The provision of early learning services on school land enhances connections between early learning children and their whānau, communities, schools and kura. Where possible, the Ministry will enable land on school sites to be used for the provision of early learning services. The Ministry will supply the land and charge a ground lease. Early learning services will own the building and be responsible for all building elements, including insurance and maintenance. There is potential in the longer term to look at legislation that allows schools to operate early learning services.
Governance and management capability is fundamental to sustainable, high quality early learning provision. Community-based services, which have arisen to reflect specific community, language and cultural aspirations, may not have access to the governance and management expertise required to run services.
Without providing specific supports, we face the risk that community-run services may not be sustainable, removing an option that is valued by parents.
To better support community-based services, the Ministry will identify, repackage and promote existing information, training, and governance and management advice available to organisations such as early learning centres.
The Ministry will also explore options for new models of governance and management in the context of network planning.
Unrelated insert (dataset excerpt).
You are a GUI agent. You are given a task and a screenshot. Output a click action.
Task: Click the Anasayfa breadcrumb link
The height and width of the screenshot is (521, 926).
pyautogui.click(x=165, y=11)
Part of this will involve assessing options to encourage consolidation, as well as increased sharing of leadership and management supports and functions (eg, relief teacher pools, administration).
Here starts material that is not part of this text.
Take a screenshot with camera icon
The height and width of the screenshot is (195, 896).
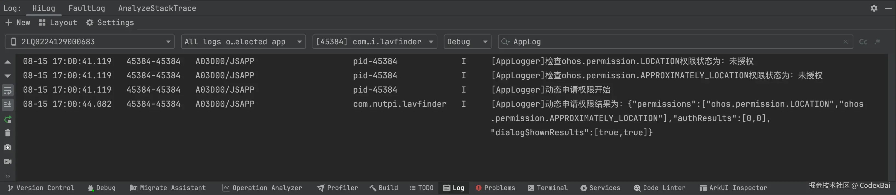8,147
Specific attention will be given to supporting the sustainability of Pacific early learning services which support parents’ and communities’ language and cultural aspirations.
The Ministry licences early learning services and has legal powers to enforce regulations and progress regulatory interventions, including complaint and incident investigations. Both the Ministry and ERO are involved in monitoring early learning services.
ERO is implementing a risk-based approach that identifies services needing greater attention. The Ministry will develop a programme of targeted visits for services at risk of poor quality in order to identify needed support and broker remedial action.
It is proposed to review regulations to strengthen the Ministry’s ability to take account of an early learning service’s licensing history when deciding to grant a probationary licence, and to cancel the licence of any service that is repeatedly put on a provisional licence. It is also proposed that, where a regulatory response is applied, services will need to inform families of the reasons for the sanction and the steps being taken to address issues.
Funding rules and conditions will require services to publish information about the amount of government subsidy children attract. This information will help improve accountability for funding by making sure that parents are well informed about how government supports children’s participation.
Service providers will also be required to report annually to government on income and expenditure by licence in specified categories. This will support greater transparency on the cost drivers of early learning. It will also help the Ministry to identify services at risk.
Playcentre is a uniquely New Zealand model of early learning service that views parents as the first and best educators of their children. The Ministry is currently co-designing a funding model with Playcentre Aotearoa New Zealand and considering qualification requirements to align with the organisation’s preferred operating model.